Emilio Ferrera

Personal information
- Date of birth: 19 June 1967 (age 58)
- Place of birth: Schaerbeek, Belgium
- Position: Midfielder

Senior career*
- Years: Team / Apps / (Gls)
- 1975–1982: Crossing
- 1982–1983: Anderlecht
- 1983–1986: Eendracht Aalst
- 1986–1987: Wolvertem
- 1987–1990: Stade Leuven
- 1990–1991: Seraing
- 1991–1992: Ganshoren

Managerial career
- 1991–1992: Ganshoren (player-coach)
- 1993–1994: Bruxelles
- 1994–1995: Club América (assistant)
- 1995: Club América (caretaker)
- 1995–1996: Bruxelles
- 1996–1997: Racing Jet Wavre
- 1997–1999: Lombeek
- 1999–2001: Beveren
- 2001–2002: Molenbeek
- 2002–2004: Lierse
- 2004–2005: FC Brussels
- 2005: La Louvière
- 2006–2007: Club Brugge
- 2007–2008: Skoda Xanthi
- 2008–2009: Panthrakikos
- 2009–2010: Panionios
- 2010: Lokeren
- 2010–2011: Panthrakikos
- 2011–2013: Al-Shabab (assistant)
- 2013–2014: Al-Shabab
- 2014: Genk
- 2015: Dender EH
- 2015–2017: OH Leuven
- 2017: Anderlecht Youth
- 2017–2018: Anderlecht U21
- 2018–2019: Standard Liège (assistant)
- 2019: F91 Dudelange
- 2020–2021: Seraing
- 2021–2024: Gent U21

= Emilio Ferrera =

Belgian footballer (born 1967)

Emilio Ferrera (born 19 June 1967) is a Belgian football manager and former player, who manages the U21 squad of Gent.

His last former club was OH Leuven in the Belgian First Division B. Before he also worked at Genk, where he was fired after coaching only one match, following a 1–3 season-opening defeat to KV Mechelen.

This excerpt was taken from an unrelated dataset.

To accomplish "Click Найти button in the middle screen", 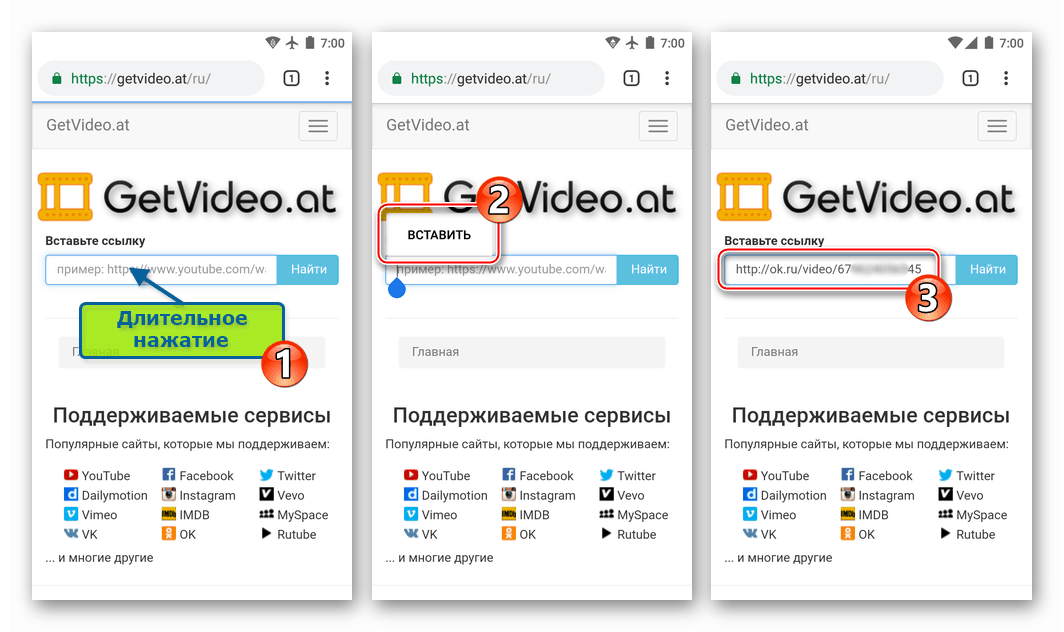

Ferrera has managed a number of clubs across various countries and continents (mostly in Belgium, but also including Greece, Luxembourg, Saudi Arabia and a short stint in Mexico), having started his coaching career in his twenties. For example, he led Club América ad interim in the 1995 Mexican football season, aged only 27 at the time.

==Personal life==
Emilio Ferrera was born in Schaerbeek, Belgium. His family emigrated from the Spanish village El Cerro de Andévalo in 1962. His brothers, Manu and Francisco, and his nephew Yannick, are all football coaches.